Winter scenes have arrived! I visited Marsh View Meadow Park in Pittsfield Township on a sunny, late afternoon. The sky was clear and the shadows at 4 PM were awesome.
This article will walk you through the steps to complete this painting. A live presentation of the steps taken to create "Tracks in the Snow" can be found on my YouTube channel.
Here is the reference photo I decided to use as the subject of a pastel painting. As photos go, this picture is rather bland. Somewhat boring. But I was intrigued by the lines in this landscape and, hence, arrived at a composition that I felt would work.
This scene offered several converging lines to capture the composition. The tree line in the background with its line at the base, moving up from the right to the left, and the tops of the trees moving up from left to right. The line of the gully along the base of the hill on the left, and the line of the hill as it heads up the painting toward the tree line. Then we have the snow shadows, as well as the footsteps.
During my first session in developing this pastel, I worked up a simple sketch of the lines as the basis for the composition. I also do a quick value study and a notan:
The line study helped me to focus on the key compositional elements of the landscape. My task was to distill the variety of the elements in this scene and simplify them. I believe that I accomplished that with this simple sketch.
My next step was to do a simple value study, blocking out the darkest areas and the mid-value shadowy parts, leaving the rest of the sketch blank to represent the bright snow. The notan is a two-value sketch (black and white) to convey the extreme values in a very high -level form.
I took a blue pastel to work up the values, applying the pastel to the mounted Uart pastel paper. I chose blue because so much of the snow and its deep shadows are blue. The fun part will be to apply purples, pinks, orange and yellow in the sun and shade of the snow. There is so much color in snow; leave the white behind for now!
My next step was to block in the tree line and the gully that creeps up the hill, as both represented the darkest values in the landscape, and also reinforced the key elements of the composition.

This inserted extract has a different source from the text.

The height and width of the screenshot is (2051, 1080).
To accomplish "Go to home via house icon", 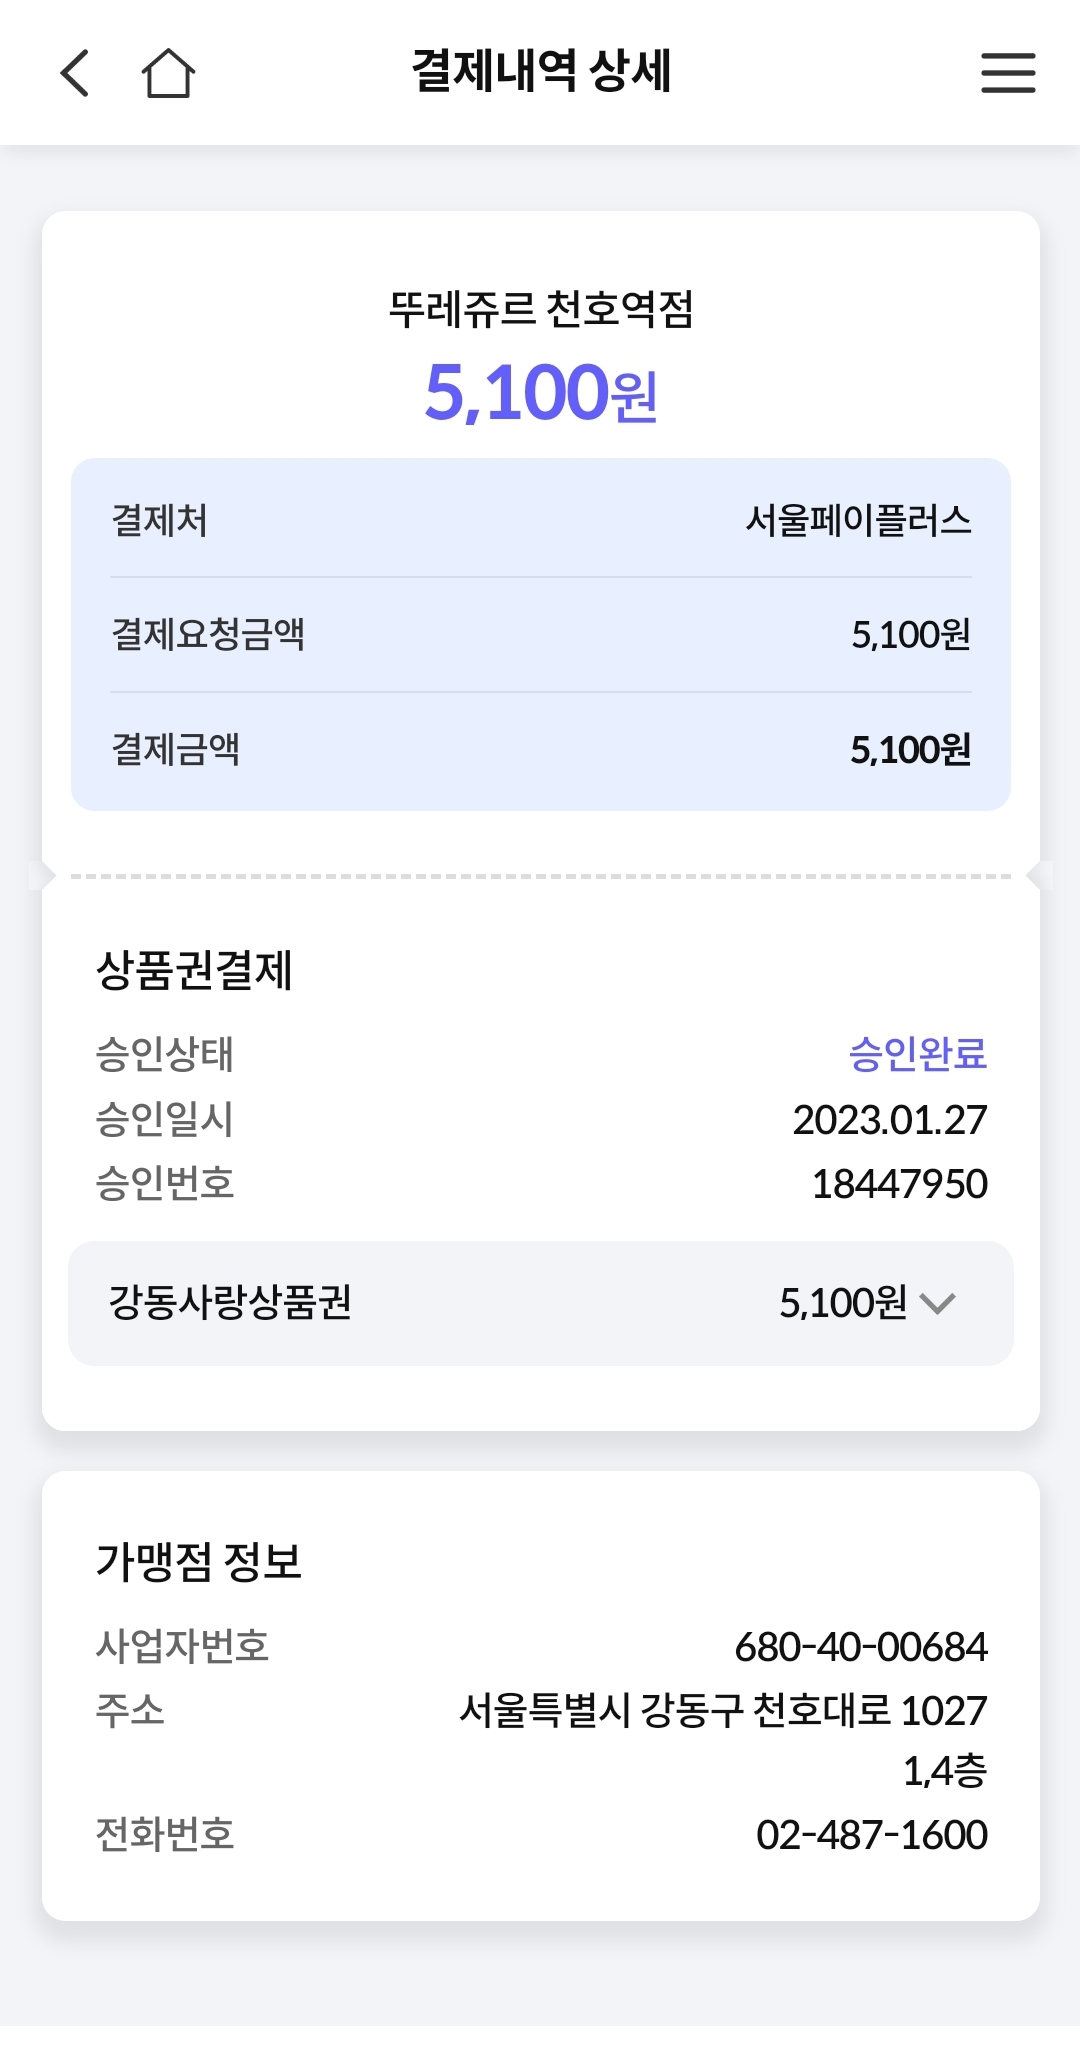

I will typically paint in the early morning, starting around 5:00. Sometimes I work a bit in the evening also. I left the painting on the easel for the next day. In Session 2, the fun begins. I pre-selected my palette with warm and cool versions of brown, ochre, blue and orange, as well as high value versions of yellow and pink. No white. This painting session involved blocking and tackling the entire canvas, basically creating a "rough draft."
At this stage, I am reviewing the values and the level of detail of the painting to determine what needs refining.
It is important to get the value relationships (the lights and darks) of the painting correct. At this stage, I check the values of the piece and compare them to the values in the reference photo. To do this, I convert the reference photo to grayscale and compare it to a grayscale version of the painting.
Below is the grayscale of the reference photo, followed by a grayscale of the painting. As the reference photo is darker overall, I wanted to capture the relative value relationships. For example, the lightest portion of the photo should correspond to the lightest portion of the paintings. The values don't need to match perfectly, just conceptually, since my plan is to highlight some areas more than others (i.e. a brighter hill on the left) as well as shift the composition a bit, which will shake up where different values are placed. I highly recommend completing this task while working on a painting:
I found a few modifications to make. I added more highlight rims around the deep indentations in the snow, varied the bumps in the snow which added more shaded areas of blue, softened the tree line, and threw in more grasses along the gully area. The grasses and the spots of dark earth introduced pleasant. sharp marks to contrast with the softness of the surrounding landscape. Often at this stage I will harmonize colors by repeating them in various locations in the canvas.
Here is the final version of "Tracks in the Snow:"
At some point, the artist needs to stop on a given painting, deciding that any further changes might not be necessary from a technical perspective, and might just reflect personal preferences. Considering that I complete one painting per week during my limited painting hours each day, it was time to call this one finished and move onto the next piece!